▸ **What to do**:
Where in the entries below does "Enable" appear? Copy every line that has it.

Data to examine below:

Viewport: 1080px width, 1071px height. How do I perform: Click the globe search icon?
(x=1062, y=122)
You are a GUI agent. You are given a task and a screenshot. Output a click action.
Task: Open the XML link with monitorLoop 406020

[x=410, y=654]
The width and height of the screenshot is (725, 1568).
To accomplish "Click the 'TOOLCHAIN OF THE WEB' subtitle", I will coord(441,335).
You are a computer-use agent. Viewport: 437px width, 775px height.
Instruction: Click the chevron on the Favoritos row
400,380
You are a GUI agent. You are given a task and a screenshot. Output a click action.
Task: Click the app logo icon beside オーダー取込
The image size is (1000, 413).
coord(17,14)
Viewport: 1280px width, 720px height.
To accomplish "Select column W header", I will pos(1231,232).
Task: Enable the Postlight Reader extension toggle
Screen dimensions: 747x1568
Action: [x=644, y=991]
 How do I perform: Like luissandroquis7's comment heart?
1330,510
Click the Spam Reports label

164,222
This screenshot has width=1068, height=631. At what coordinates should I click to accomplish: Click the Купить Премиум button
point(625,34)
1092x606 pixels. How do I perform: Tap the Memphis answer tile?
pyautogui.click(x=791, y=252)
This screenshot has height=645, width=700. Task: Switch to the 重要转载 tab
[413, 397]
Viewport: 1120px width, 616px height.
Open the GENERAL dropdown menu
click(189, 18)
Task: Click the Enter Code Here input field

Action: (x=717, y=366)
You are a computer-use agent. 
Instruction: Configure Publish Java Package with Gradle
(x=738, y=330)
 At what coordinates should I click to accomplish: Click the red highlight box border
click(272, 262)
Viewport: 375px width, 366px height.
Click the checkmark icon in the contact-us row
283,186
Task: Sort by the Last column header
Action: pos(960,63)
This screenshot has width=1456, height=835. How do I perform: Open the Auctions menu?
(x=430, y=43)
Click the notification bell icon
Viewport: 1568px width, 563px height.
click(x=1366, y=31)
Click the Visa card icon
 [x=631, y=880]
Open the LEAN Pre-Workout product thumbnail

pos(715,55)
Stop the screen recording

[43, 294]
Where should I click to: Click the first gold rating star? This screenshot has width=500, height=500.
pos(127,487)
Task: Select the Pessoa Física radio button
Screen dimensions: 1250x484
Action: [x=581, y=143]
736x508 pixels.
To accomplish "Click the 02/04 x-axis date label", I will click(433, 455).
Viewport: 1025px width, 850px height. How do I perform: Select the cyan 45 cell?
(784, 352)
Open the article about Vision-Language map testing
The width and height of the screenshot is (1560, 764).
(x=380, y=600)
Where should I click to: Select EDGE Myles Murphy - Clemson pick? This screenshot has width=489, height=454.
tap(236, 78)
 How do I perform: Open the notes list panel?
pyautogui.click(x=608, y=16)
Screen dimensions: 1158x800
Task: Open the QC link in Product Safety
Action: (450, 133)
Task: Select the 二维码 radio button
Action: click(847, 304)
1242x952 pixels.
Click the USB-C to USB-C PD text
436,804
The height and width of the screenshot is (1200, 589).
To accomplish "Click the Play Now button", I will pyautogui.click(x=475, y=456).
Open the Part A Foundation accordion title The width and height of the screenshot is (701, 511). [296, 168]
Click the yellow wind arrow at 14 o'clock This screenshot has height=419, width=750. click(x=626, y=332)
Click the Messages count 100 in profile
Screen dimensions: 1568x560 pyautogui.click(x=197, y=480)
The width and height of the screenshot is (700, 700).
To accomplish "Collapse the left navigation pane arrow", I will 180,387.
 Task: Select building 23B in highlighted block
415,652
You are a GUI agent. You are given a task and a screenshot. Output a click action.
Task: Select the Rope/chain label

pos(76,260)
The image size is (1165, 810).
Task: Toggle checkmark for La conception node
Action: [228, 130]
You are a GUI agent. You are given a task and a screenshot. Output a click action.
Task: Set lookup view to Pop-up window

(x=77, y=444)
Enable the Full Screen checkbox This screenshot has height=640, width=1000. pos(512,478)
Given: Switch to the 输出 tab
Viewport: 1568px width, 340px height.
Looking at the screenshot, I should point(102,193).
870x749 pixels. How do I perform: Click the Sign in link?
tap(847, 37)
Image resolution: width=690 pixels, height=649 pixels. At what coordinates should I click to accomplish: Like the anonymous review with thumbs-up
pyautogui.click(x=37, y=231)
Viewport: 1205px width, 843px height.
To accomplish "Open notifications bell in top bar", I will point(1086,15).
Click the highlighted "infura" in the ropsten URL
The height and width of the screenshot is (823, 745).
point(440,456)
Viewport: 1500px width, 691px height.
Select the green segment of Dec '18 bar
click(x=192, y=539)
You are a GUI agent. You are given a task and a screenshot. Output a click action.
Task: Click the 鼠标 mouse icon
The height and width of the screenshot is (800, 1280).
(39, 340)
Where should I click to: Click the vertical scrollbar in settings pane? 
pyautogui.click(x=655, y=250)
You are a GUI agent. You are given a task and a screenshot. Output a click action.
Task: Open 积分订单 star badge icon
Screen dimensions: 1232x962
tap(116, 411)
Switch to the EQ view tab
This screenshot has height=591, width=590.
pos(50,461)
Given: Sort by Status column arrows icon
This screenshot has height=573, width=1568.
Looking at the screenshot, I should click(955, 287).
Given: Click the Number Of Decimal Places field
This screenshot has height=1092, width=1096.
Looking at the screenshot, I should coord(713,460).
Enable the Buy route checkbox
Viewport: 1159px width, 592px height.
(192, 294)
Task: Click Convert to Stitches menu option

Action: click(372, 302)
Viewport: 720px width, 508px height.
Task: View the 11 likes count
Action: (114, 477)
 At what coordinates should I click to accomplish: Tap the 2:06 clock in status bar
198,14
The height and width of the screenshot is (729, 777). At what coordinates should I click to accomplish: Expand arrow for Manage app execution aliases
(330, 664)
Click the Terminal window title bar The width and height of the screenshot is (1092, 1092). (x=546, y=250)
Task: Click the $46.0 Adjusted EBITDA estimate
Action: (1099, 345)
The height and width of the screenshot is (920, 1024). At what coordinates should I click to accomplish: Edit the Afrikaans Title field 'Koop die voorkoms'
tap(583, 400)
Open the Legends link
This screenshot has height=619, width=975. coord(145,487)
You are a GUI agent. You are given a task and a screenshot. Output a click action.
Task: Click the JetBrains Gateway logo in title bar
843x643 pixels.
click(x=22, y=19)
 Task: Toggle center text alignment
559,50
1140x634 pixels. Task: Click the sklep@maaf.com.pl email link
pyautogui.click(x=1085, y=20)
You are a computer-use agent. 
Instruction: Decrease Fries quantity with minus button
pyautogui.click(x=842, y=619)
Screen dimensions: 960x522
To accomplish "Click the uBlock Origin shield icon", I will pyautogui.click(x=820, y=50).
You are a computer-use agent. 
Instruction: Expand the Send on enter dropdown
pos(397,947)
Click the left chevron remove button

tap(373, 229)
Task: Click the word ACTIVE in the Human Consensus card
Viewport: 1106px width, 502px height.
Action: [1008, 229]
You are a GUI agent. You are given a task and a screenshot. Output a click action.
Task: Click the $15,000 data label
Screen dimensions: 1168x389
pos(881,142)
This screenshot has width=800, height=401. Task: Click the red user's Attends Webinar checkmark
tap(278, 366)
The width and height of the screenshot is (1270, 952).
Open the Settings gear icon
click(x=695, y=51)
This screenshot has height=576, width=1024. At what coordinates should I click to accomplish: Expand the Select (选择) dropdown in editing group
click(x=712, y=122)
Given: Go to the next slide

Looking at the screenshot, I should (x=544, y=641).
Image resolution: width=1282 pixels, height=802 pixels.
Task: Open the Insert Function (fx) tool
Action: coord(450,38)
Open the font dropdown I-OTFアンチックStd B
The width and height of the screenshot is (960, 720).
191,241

End of Data to examine.

▸ **Final answer**:
Task: Enable the Postlight Reader extension toggle
Enable the Full Screen checkbox This screenshot has height=640, width=1000. pos(512,478)
Enable the Buy route checkbox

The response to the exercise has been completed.